Yahoo Groups archive

Milter-greylist

Index last updated: 2026-04-28 23:32 UTC

Thread

milter-greylist scalibility/performances : 10.000 to 20.000 email addresses

milter-greylist scalibility/performances : 10.000 to 20.000 email addresses

2004-08-03 by milter@free.fr

Hi to all,

milter-greylist seems mature but I'm wondering about scalibility.

I'm thinking about deploying it for some 10.000/20.000 existing
email addresses (4 SMTP mail-gateways).
Will milter-greylist work in such a context ?
I'm worried about memory needed/usage and performances ...

At first before consider setting-up milter-greylist I'm trying to identify known
partners/mailing-list mailservers to whitelist to avoid
delays with important messages.
No performance problem with using a hundred "domain" statements ?

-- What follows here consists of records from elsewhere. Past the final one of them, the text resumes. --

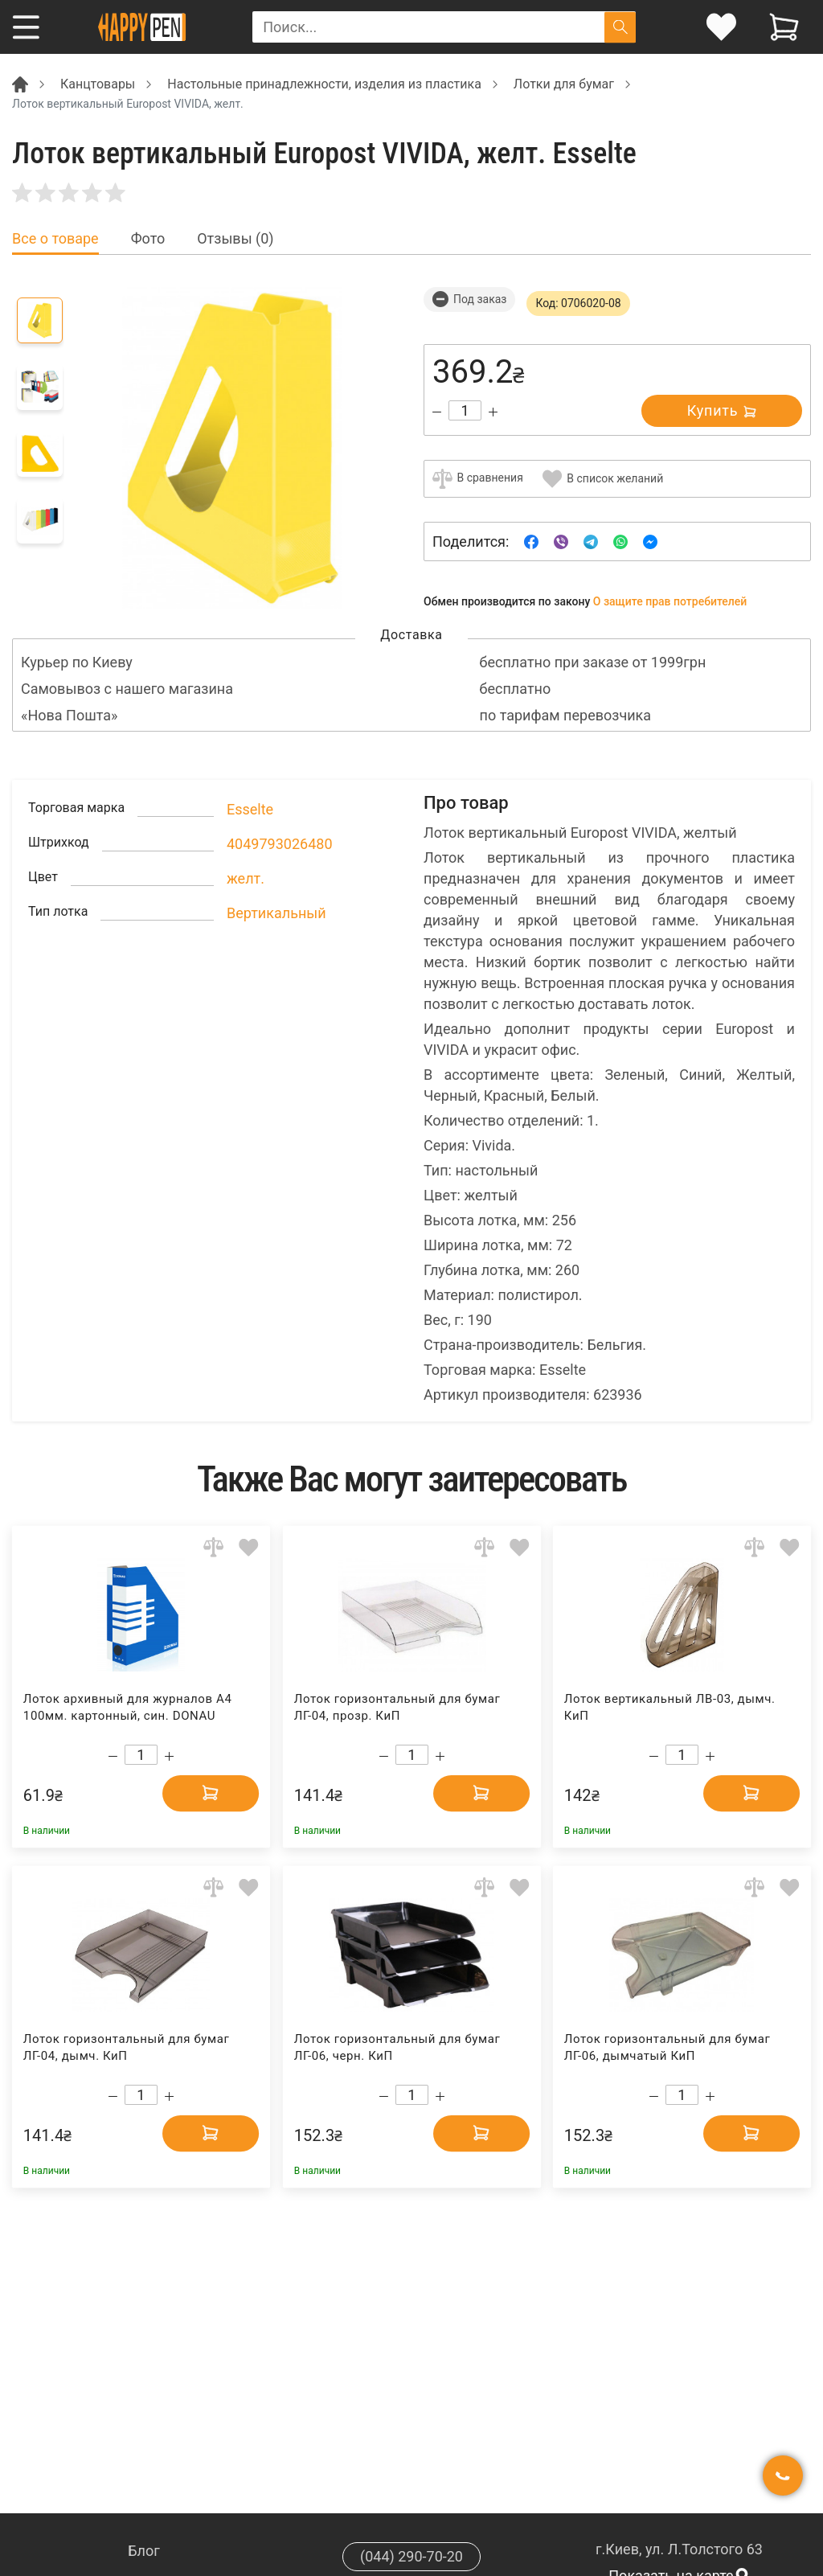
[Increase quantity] (493, 412)
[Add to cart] (210, 1793)
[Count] (464, 410)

Do any of you some special log analysis tool (sma ?) to get such information
and do email traffic analysis ?

Regards,

SL/

Re: [milter-greylist] milter-greylist scalibility/performances : 10.000 to 20.000 email addresses

2004-08-03 by Emmanuel Dreyfus

On Tue, Aug 03, 2004 at 11:19:30AM +0200, milter@... wrote:
> milter-greylist seems mature but I'm wondering about scalibility.
> I'm thinking about deploying it for some 10.000/20.000 existing
> email addresses (4 SMTP mail-gateways).
> Will milter-greylist work in such a context ?

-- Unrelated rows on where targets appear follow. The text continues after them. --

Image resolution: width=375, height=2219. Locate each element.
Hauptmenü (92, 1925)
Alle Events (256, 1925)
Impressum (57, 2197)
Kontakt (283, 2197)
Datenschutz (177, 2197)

The question is not about the number of addresses, but about the number
of messages.

> I'm worried about memory needed/usage and performances ...

You need the memory to hold the whole greylist database. I had a good
idea of the memory used before the IPv6 patch. Now, the p_addr field
in struct pending is holding some space I have trouble to evaluate.

Apart from that, each message eats 92 bytes. 

The only real performance problem we have is when we dump the database.
If it gets really big it could take some time to flush it to disk, but
you can do it every 10 minutes if you want.

> At first before consider setting-up milter-greylist I'm trying to identify known
> partners/mailing-list mailservers to whitelist to avoid
> delays with important messages.
> No performance problem with using a hundred "domain" statements ?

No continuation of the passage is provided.